On a lazy Saturday afternoon, I decided to try LSD for the very first time with my new boyfriend. Oddly, I didn’t realize until the next day that I took the LSD on the exact date the assault occurred.

This trip began as an experimental journey, more out of curiosity than anything else, really. I sat on Samuel’s lap while I placed half of a tiny little cardboard square under my tongue. “Why are we cutting this in half? It’s so tiny!” protested Samuel. Thankfully my nursing background made me paranoid enough to start conservatively, “Let’s try a bit and see what happens first…”

Oh. My. GAWD.

I never imagined that sucking on a sliver of soggy cardboard could send you into a 15-hour haze of torturous mental insanity that mind-fucked me so badly, I wished it was over only shortly after it began. I promptly stuffed earplugs in my ears and hid underneath my bedsheets.

My body trembled and I felt cold and jittery all over.

As someone who lives with an anxiety disorder, this is just about the last feeling I wanted to live with for the next 14 hours. Sounds became overwhelmingly loud, colours stood out and I lost most of the feeling throughout my body. It was like I was floating around the house, instead of walking.

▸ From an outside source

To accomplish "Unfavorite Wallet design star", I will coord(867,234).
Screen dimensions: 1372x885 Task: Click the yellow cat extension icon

I could hear Samuel complaining beside me, “Why are there so many squirrels playing in the ocean’s waves over there?”

I tried to answer his query until I realized that I’d never been asked that question before.

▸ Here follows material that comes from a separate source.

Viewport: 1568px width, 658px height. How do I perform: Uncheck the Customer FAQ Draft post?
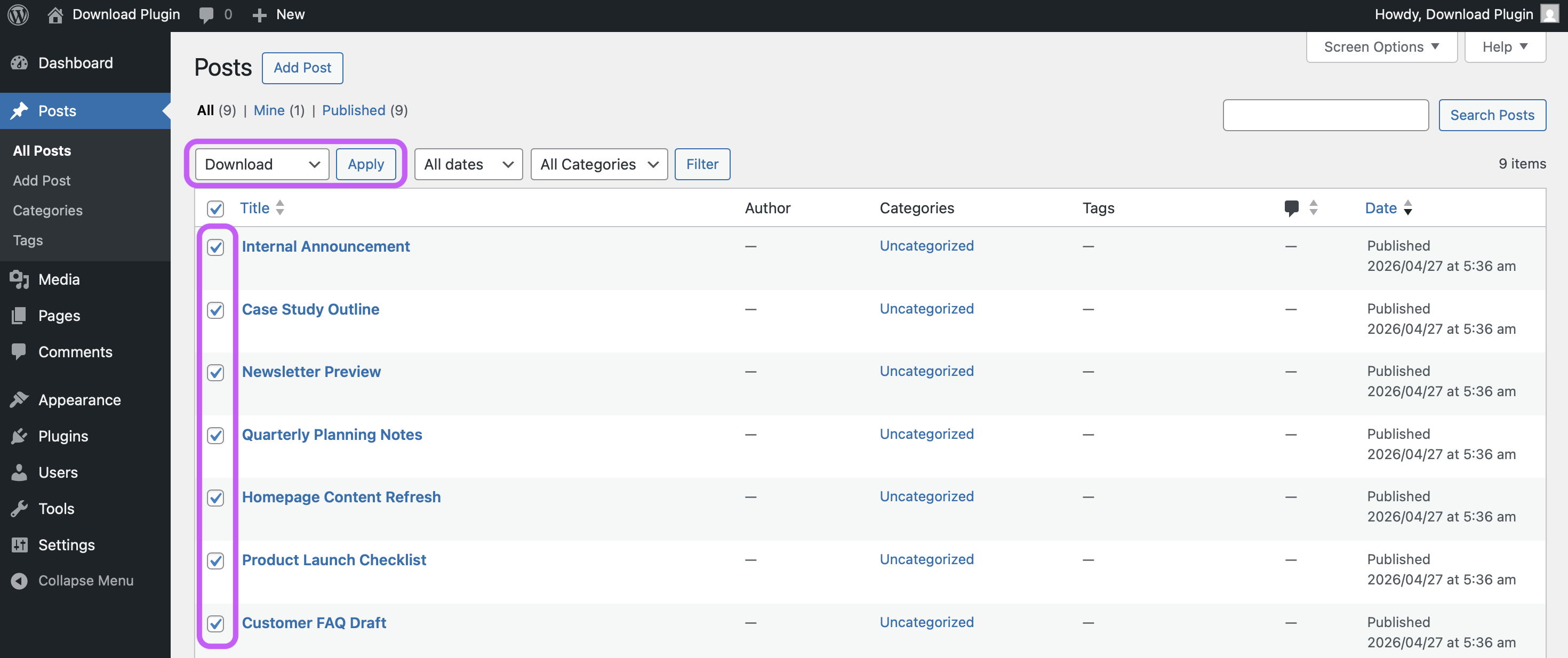click(x=215, y=624)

The floor seemed to shift as I walked on it, I swore the walls had hundreds of animal and human faces carved into them and there were shapes and patterns on the surfaces all around me. All those humans, all those animals throughout history. I could swear, they all existed at some point, they all lived and died and they all had stories.

Did their stories matter? I wondered. Most importantly, did my story matter in the vast history of the world? Did my story matter? Does my story matter?

We decided that the only way out of feeling the extreme anxiety and jitters was to give in to the nervous giggles that seemed to be bursting out of our bellies. We giggled about things like how difficult it was to pour water without spilling. When we looked at each other, we began to giggle so uncontrollably that we had to drink water in separate rooms to avoid drowning in our own sips of water.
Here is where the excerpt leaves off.